----- RAW DATA

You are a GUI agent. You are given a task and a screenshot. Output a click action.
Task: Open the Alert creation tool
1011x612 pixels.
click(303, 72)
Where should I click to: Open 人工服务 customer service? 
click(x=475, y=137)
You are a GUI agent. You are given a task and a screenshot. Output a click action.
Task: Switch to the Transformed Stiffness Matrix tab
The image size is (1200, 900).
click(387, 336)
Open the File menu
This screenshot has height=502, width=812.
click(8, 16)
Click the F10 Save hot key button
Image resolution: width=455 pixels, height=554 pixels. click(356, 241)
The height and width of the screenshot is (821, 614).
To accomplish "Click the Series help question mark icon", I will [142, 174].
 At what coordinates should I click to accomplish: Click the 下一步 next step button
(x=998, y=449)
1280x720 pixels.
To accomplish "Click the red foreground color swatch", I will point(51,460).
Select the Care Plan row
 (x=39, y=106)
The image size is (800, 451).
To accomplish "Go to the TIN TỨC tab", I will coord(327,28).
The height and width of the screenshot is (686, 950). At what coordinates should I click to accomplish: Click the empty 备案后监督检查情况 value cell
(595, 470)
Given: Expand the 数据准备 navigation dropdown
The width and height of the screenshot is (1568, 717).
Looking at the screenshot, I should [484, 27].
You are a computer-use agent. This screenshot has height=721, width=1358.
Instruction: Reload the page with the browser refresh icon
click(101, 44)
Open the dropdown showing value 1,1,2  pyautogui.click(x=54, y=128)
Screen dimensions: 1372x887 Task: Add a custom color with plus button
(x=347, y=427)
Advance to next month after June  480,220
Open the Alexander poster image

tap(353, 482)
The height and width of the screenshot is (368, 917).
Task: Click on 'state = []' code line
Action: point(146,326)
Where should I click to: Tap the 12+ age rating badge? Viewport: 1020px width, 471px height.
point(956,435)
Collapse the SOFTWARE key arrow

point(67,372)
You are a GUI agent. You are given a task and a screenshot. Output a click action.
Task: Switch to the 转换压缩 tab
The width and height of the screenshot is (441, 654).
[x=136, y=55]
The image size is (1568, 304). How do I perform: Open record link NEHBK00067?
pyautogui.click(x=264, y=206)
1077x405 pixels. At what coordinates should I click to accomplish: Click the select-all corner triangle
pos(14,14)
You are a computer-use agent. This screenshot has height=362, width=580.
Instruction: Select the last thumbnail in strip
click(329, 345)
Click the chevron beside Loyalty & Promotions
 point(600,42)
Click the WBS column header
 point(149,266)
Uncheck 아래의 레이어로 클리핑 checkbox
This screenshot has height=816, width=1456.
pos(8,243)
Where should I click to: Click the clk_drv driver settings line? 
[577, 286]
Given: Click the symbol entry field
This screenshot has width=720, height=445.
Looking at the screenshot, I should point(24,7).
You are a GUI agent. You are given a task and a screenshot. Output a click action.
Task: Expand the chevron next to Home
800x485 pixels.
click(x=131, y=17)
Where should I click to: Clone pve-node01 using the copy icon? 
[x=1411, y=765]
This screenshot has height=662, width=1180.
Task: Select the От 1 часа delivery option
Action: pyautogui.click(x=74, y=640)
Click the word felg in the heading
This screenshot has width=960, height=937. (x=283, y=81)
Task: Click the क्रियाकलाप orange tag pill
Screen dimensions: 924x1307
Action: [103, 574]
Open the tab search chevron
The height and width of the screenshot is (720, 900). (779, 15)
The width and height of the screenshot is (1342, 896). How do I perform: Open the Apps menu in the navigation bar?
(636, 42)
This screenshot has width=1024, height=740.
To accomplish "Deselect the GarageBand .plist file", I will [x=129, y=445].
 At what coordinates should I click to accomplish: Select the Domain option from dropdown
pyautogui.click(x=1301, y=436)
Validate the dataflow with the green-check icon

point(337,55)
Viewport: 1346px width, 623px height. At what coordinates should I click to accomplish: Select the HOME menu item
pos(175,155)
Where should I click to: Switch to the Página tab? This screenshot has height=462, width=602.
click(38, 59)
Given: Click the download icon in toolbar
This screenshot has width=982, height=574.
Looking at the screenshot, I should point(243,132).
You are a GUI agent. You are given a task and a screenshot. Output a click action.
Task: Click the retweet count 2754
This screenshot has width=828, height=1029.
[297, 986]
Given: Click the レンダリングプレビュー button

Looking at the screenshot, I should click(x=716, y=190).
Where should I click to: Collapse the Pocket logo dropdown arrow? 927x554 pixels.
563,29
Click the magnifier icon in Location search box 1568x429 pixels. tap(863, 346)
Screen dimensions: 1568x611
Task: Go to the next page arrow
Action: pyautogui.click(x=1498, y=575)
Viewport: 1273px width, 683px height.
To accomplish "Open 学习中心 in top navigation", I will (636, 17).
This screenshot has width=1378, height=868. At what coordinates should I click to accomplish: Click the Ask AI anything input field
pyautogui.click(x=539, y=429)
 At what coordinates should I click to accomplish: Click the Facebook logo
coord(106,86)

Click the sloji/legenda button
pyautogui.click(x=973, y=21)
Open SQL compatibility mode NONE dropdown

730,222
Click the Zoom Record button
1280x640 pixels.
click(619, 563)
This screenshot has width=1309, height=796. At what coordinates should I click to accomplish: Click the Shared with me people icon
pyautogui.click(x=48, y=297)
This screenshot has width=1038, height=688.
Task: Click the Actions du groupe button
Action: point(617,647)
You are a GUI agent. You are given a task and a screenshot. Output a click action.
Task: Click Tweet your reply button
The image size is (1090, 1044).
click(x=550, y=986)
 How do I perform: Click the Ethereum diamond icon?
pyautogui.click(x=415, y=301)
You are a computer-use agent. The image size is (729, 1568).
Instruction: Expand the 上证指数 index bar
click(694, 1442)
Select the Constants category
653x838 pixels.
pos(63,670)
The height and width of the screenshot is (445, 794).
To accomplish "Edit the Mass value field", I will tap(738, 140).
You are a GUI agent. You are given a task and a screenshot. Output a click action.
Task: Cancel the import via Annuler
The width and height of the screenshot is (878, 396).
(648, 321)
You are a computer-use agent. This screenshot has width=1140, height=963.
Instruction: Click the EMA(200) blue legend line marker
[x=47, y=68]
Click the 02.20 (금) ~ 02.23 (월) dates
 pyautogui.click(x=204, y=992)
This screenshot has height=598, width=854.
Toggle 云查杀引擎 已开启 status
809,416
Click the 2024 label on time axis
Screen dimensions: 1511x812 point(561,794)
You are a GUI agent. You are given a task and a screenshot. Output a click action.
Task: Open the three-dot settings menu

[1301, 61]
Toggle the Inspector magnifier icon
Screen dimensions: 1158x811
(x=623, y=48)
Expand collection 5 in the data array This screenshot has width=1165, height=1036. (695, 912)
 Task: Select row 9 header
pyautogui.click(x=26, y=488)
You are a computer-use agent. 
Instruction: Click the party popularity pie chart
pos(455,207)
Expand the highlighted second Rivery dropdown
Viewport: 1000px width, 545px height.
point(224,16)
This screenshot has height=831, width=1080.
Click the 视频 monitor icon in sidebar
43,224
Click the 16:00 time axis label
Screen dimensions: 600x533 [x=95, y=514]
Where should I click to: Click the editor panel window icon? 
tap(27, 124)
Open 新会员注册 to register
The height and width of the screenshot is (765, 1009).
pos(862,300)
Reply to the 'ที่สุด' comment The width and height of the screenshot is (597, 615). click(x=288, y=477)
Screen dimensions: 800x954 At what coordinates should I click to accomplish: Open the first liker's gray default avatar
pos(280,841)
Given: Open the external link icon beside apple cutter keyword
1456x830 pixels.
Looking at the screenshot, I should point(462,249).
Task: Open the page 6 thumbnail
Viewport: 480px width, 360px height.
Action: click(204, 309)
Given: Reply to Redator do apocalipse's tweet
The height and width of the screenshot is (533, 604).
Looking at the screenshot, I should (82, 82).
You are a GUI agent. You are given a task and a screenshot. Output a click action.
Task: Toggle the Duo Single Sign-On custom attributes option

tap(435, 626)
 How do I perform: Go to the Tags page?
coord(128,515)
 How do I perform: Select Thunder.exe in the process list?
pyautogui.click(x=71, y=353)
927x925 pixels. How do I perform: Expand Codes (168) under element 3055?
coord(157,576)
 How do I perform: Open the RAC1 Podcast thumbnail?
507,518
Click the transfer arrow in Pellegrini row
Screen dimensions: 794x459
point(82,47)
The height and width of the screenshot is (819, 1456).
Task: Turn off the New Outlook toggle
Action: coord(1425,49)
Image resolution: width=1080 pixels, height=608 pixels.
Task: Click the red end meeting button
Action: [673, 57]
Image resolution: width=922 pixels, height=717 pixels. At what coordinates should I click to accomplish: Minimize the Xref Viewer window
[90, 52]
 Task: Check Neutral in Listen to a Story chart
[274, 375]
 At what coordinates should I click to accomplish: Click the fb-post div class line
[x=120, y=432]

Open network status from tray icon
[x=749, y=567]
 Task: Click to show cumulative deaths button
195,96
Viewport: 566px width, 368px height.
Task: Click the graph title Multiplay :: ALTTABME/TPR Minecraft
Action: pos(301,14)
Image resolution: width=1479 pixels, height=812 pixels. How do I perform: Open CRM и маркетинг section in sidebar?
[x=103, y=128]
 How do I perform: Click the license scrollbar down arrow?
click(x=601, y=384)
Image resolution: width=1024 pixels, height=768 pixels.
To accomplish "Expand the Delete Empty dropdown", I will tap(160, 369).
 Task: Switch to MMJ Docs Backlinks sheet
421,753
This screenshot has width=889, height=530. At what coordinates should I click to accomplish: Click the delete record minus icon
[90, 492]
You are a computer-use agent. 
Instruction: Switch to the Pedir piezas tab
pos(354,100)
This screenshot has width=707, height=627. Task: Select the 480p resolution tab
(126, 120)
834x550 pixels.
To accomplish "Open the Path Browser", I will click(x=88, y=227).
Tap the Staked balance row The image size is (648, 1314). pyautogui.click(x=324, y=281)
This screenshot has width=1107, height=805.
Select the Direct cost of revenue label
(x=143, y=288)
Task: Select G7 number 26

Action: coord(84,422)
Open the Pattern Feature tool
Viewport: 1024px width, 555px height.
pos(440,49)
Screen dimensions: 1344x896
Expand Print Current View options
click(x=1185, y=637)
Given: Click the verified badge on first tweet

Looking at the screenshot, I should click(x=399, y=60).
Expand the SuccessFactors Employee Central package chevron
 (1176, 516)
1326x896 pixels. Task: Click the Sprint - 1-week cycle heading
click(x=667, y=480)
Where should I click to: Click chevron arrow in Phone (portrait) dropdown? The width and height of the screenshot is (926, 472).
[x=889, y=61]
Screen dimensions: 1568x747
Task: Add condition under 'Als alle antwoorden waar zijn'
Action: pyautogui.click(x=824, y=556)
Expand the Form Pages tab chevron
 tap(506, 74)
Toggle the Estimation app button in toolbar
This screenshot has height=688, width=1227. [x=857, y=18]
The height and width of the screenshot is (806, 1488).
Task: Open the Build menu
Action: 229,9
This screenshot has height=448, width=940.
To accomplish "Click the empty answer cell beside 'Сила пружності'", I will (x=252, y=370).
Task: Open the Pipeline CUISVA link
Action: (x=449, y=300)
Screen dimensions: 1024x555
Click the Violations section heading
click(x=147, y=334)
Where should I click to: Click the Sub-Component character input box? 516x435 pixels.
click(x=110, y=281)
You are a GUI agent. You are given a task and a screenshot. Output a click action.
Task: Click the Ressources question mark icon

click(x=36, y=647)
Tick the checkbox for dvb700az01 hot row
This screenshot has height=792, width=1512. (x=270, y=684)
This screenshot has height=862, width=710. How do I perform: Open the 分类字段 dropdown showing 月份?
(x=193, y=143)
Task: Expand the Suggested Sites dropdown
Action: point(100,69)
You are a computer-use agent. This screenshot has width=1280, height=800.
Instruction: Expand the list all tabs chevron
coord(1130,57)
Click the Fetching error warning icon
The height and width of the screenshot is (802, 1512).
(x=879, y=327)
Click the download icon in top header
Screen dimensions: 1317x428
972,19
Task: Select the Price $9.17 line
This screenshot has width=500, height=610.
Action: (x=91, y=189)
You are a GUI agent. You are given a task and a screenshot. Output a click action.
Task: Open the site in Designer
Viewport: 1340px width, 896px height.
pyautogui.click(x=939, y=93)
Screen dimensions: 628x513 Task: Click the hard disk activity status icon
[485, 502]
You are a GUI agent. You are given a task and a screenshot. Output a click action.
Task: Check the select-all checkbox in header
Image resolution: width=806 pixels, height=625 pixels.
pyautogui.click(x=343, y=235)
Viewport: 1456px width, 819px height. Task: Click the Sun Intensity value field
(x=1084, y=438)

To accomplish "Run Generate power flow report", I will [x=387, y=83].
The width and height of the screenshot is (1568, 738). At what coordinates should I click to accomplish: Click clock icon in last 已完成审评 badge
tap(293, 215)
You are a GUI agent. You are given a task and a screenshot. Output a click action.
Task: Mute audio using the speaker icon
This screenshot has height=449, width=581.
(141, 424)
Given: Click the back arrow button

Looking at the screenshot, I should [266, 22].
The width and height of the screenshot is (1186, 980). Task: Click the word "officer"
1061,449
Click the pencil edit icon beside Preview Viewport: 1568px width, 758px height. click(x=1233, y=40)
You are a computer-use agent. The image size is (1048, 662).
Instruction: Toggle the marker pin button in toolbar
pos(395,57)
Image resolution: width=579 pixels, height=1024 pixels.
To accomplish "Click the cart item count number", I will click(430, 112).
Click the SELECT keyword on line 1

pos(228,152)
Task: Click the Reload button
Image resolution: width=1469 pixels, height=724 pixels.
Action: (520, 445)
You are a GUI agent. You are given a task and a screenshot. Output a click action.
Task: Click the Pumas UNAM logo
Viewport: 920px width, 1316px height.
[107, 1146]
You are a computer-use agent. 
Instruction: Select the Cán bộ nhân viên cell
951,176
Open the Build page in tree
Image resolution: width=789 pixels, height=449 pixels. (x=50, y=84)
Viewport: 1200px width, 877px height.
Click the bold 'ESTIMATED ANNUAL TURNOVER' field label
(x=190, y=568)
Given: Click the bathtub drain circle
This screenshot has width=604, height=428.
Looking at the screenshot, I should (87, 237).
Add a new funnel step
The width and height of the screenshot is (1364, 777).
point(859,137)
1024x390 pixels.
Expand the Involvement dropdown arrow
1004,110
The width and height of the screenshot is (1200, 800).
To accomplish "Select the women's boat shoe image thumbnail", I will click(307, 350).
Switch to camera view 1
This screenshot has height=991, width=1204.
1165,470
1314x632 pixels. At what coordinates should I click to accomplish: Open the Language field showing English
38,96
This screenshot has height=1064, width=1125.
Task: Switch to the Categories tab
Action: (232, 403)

----------

Copy out each line of the records that holds the string "computer".

REPLY.
You are a computer-use agent. This screenshot has height=721, width=1358.
You are a computer-use agent. This screenshot has height=362, width=580.
You are a computer-use agent. The image size is (729, 1568).
You are a computer-use agent. This screenshot has width=1140, height=963.
You are a computer-use agent. 
You are a computer-use agent. 
You are a computer-use agent. This screenshot has width=1280, height=800.
You are a computer-use agent. The image size is (1048, 662).
You are a computer-use agent. 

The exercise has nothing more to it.